Uncle Jack served under 3 presidential administrations. He was military debriefer to the President and was a military liaison there at the White House. One of the roles he held during his time there was to carry the "football" – that is the nuclear code brief case often seen in movies. Jack was a man trusted by our nation with one of the codes necessary for launching nuclear war. (I have to admit that when he told me that my "man crush" level increased even more. As did my respect for him.) I did not know what to say to such a neat thing presented in such a nonchalant way, so I said, "You realize they put you in movies. They just have never used the right name." Then he told me that he was also in charge of the President's evacuation plan in case of attack and would sit at the desk in the oval office and "play" the part of the president when they would run the drills. How cool is that. And yet he had not really talked about it to that many people. I don't know why. Maybe some of that was not something he was supposed to talk about at the time, but I think there was more to it than that.

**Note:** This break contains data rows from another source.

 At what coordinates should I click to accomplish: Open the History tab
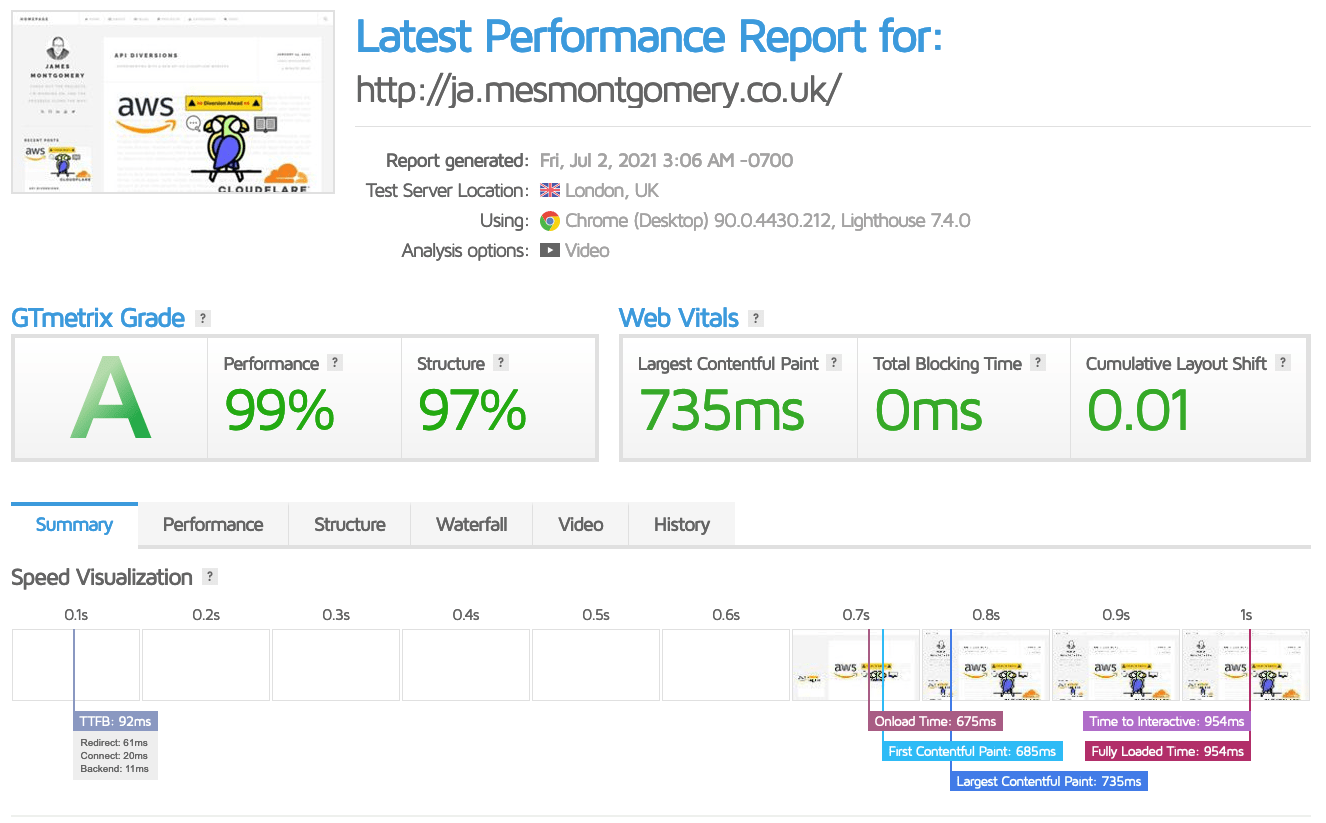(x=681, y=524)
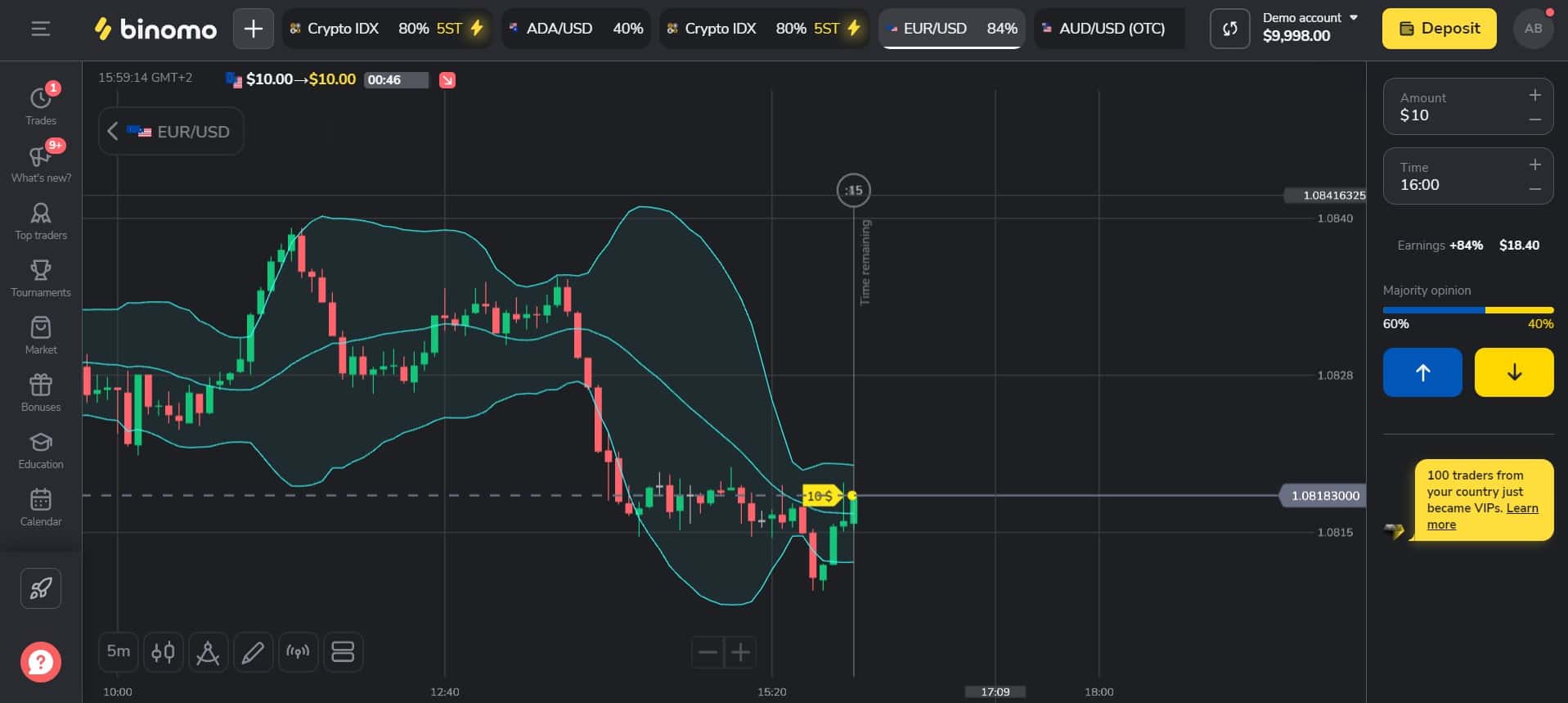Screen dimensions: 1568x703
Task: Toggle the chart layout split view
Action: tap(343, 652)

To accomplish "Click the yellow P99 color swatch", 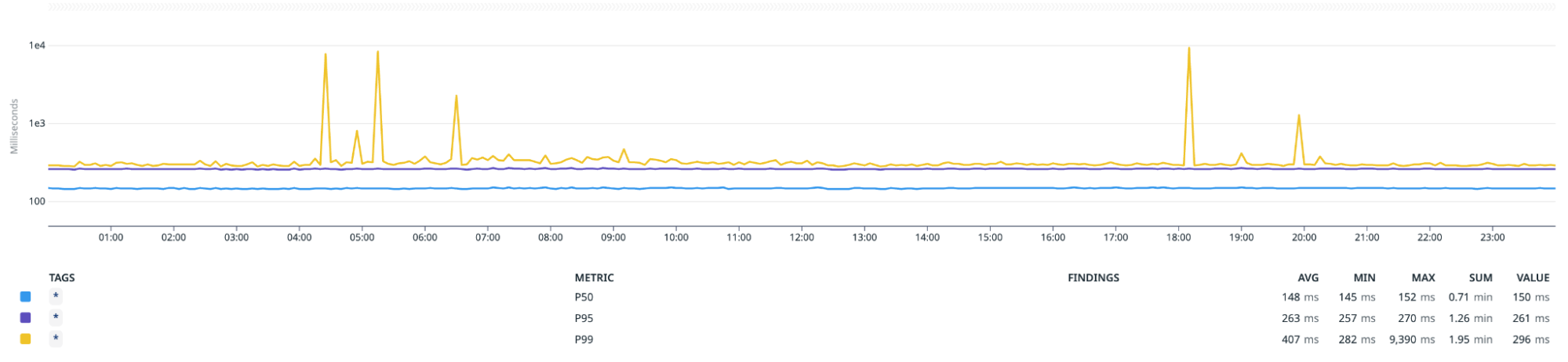I will (25, 339).
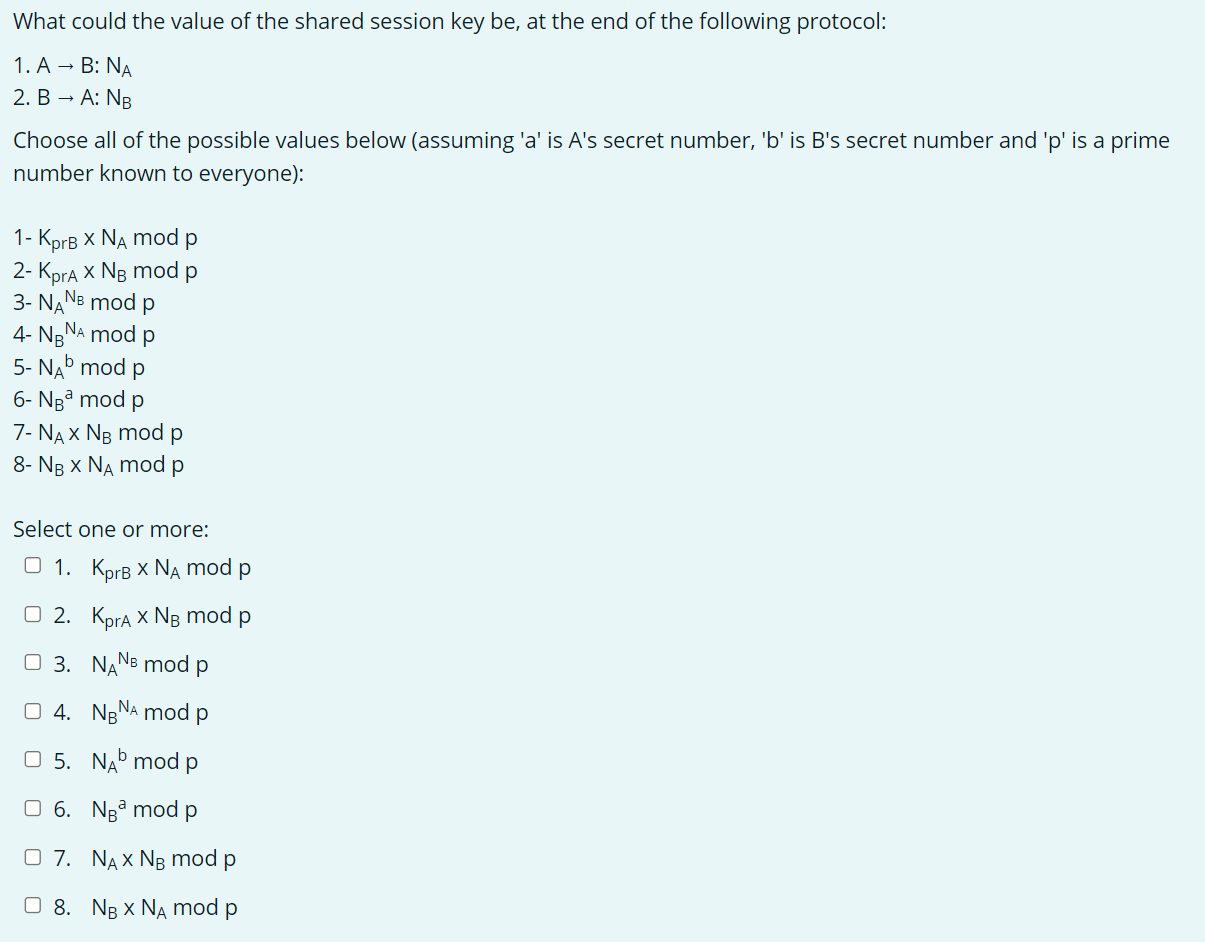This screenshot has width=1205, height=942.
Task: Click the NA^b mod p answer label
Action: click(144, 761)
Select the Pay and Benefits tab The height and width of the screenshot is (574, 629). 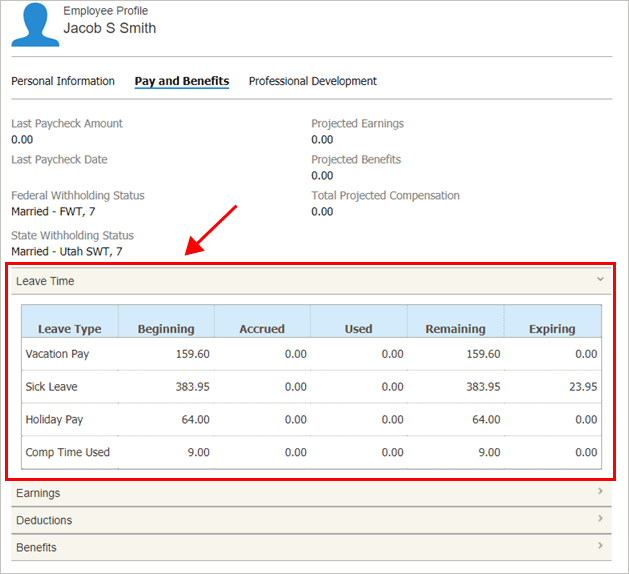pyautogui.click(x=182, y=81)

Jack's life was not defined by such important roles and responsibilities. He did not live his life as a former important person at the White House. He enjoyed that and served faithfully while doing that and then he pressed on. He forgot (without forgetting) what was behind and pushed on toward what lay ahead. He went on to a successful career in a business that carried some military contracts and then started a cabinet business that makes some of the finest cabinets I have ever seen.

His life was full of successes and accomplishments. In sports he was multi-sport letterman in high school, made the varsity basketball team at Arizona State University, played football for the Marine Corps, and won the club championship several years at his home golf course in Virginia. As a marine he was a highly decorated officer. As a business man he was successful. But I don't think any of those things best describe this man's life and legacy.

Wendy summed it up well when she said this about her Uncle Jack as I started writing this tribute this past summer. "Whatever he is doing at that moment he is the best at it. If he is playing golf it is golf. If he is a soldier then he is the best soldier. When he is with me, he is the best uncle. He listens and cares and truly interested in my life. When he is dad, he is being the best dad he can be. When he is making cabinets he is making the best cabinets he can make."

Jack was a man that understood that life, faith, and love are built on past experiences but are lived in present life. That life cannot be lived in what lies behind, it must be lived in what lies ahead. I thank God for great men like Jack Daniel. Our country needs them. Families need them. The world needs them. I think this world is best impacted by those whose stories rarely get told because they do not desire them to be told because they are too busy living them. These types of men and women leave the greatest legacies because they are always living life now.

Jack's love for God, family, and country was evident in his life and will continue to be evident in his legacy. My prayers are with Aunt Karen and her children, their spouses, and his grandchildren today. My prayers are with his brothers and sisters and family members. Yet in this moment of loss, I am thankful. I am thankful for such a great example of what it looks like to not live in the past and to live a life that grabs hold of what is ahead.

So, learn from yesterday, but don't stay there. Press on for what lies ahead. You never know where it might take you.